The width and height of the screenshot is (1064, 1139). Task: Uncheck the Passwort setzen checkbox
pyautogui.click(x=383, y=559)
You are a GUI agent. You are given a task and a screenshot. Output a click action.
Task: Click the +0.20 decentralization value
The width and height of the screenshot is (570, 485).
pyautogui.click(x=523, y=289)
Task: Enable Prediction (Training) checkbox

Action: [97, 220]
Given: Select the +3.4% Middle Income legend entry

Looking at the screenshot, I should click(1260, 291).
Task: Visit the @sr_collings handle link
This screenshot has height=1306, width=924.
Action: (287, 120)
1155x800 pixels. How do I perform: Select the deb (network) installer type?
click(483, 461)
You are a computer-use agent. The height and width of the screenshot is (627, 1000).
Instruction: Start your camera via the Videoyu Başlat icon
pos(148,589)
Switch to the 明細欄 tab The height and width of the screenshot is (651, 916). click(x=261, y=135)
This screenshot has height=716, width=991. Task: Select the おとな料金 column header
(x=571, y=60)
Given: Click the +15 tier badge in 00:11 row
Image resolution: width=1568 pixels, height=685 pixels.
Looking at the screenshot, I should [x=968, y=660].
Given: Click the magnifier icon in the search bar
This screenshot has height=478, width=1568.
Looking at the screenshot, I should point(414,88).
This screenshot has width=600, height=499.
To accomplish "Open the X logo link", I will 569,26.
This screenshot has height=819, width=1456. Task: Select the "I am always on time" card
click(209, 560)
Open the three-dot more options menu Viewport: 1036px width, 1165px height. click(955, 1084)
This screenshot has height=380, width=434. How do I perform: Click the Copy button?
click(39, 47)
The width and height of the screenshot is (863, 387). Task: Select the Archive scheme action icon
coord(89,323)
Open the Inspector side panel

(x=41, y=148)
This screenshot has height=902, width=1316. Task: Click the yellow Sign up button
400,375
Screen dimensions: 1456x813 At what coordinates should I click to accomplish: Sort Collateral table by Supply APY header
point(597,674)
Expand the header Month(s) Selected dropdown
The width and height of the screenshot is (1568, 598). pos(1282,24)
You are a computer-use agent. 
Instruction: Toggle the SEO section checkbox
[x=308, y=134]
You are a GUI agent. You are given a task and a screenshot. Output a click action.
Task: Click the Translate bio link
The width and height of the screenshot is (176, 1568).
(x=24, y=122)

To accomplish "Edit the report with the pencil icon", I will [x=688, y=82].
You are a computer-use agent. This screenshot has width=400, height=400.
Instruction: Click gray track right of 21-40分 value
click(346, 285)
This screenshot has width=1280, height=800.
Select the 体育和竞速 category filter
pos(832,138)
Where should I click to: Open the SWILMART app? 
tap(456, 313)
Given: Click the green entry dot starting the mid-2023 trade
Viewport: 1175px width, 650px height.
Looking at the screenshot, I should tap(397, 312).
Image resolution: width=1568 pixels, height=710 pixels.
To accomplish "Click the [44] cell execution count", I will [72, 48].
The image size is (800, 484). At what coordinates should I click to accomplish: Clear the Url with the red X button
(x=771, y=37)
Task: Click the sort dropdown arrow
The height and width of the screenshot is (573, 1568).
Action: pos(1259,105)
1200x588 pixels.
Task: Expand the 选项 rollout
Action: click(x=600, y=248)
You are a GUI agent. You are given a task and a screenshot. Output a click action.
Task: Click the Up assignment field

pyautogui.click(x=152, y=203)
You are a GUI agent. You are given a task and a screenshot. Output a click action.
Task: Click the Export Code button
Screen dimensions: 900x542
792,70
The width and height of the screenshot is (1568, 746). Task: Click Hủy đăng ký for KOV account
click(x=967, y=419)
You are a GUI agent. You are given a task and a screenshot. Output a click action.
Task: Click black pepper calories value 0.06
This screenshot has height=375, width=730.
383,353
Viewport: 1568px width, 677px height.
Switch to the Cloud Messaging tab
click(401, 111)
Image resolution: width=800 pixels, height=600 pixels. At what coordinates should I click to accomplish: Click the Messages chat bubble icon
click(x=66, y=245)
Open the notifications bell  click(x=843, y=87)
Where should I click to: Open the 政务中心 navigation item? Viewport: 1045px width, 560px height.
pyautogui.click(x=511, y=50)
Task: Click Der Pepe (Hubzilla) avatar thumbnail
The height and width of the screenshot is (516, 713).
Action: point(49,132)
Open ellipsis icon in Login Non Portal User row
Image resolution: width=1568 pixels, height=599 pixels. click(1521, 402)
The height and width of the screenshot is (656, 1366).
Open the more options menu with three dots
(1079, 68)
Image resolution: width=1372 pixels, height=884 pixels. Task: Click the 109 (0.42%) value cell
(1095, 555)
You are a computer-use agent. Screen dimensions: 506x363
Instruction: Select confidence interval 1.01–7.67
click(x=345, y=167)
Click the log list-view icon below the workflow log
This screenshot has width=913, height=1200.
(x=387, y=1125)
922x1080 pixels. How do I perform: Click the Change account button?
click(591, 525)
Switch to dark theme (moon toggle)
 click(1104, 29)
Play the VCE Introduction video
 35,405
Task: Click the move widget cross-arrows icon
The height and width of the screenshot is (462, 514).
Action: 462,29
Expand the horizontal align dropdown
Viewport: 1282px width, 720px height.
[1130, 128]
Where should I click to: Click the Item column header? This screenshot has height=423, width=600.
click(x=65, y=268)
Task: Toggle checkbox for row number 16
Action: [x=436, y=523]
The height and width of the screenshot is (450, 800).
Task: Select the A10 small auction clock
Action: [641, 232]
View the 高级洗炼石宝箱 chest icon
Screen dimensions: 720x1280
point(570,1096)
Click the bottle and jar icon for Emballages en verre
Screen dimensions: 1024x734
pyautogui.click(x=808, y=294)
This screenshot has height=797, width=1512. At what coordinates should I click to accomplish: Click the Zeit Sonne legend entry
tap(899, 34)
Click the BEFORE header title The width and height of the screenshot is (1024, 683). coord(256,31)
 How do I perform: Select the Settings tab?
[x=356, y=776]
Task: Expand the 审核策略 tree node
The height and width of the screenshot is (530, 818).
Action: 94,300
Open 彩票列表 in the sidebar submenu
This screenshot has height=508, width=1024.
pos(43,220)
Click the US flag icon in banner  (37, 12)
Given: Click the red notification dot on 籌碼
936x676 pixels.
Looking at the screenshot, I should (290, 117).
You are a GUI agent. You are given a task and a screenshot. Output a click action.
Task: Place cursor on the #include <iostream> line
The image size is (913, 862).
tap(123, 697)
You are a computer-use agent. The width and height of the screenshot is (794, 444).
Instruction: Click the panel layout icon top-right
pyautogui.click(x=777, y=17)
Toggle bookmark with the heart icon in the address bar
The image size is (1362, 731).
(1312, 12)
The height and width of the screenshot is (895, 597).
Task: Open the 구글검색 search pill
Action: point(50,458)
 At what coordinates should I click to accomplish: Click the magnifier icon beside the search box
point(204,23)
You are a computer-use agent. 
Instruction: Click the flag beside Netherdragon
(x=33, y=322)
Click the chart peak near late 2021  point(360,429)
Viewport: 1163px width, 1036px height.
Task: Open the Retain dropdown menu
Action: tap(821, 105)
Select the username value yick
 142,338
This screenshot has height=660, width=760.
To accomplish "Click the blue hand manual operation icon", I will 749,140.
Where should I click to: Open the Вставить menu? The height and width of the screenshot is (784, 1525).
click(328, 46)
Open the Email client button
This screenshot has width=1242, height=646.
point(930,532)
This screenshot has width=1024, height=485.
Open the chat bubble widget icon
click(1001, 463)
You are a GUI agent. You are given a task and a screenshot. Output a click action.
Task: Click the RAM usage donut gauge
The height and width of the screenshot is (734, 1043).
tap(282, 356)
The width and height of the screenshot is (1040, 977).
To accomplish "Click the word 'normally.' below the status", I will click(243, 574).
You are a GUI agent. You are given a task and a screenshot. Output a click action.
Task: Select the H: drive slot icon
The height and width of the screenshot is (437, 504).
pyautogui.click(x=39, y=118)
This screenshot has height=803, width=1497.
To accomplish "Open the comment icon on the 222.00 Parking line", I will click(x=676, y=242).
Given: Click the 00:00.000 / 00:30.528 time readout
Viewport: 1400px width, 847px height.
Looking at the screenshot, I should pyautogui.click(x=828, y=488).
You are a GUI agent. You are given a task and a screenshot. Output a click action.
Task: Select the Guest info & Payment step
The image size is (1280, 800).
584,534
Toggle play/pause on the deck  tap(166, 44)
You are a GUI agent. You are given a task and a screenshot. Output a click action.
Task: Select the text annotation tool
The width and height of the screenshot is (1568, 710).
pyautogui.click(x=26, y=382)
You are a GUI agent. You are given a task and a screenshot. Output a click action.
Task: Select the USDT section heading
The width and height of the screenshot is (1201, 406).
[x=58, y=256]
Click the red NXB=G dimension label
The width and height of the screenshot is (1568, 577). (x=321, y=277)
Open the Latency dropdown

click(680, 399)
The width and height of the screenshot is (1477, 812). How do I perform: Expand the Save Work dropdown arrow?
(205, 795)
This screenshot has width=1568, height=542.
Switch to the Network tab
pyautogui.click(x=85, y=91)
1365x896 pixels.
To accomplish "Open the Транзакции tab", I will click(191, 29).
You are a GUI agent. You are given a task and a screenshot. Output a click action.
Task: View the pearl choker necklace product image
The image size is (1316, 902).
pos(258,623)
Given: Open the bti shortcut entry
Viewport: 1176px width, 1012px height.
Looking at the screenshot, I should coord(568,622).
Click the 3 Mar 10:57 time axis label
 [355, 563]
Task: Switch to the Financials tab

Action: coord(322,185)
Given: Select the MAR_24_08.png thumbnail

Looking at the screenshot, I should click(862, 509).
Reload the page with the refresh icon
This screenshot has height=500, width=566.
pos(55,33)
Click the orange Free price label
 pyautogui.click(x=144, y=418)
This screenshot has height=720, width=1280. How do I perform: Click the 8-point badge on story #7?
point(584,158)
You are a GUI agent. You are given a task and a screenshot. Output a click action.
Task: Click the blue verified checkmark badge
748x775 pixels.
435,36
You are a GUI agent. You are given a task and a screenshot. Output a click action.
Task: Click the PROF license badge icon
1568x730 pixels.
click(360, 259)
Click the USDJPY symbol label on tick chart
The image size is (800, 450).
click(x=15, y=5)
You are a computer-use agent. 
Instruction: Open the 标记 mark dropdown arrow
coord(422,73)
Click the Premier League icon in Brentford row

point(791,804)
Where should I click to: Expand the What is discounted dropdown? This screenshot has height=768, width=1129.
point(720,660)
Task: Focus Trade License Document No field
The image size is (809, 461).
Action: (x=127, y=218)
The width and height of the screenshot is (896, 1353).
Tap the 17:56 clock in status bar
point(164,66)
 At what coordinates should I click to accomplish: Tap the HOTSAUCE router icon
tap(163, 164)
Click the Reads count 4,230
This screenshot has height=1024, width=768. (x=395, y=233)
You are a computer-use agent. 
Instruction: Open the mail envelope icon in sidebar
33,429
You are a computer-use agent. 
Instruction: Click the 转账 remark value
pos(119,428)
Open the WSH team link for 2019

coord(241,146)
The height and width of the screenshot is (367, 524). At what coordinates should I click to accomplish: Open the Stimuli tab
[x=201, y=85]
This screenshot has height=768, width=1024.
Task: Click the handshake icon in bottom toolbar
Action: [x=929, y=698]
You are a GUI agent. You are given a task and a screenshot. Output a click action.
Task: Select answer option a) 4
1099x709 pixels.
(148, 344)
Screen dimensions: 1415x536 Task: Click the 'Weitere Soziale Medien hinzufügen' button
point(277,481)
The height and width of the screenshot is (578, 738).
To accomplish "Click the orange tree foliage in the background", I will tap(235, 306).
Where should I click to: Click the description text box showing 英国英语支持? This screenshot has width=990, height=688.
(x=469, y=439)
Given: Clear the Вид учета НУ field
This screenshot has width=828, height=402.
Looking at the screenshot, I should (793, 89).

* * *

What to produce |
Tally the lines above containing "tree". Number only.

Solution to the problem |
2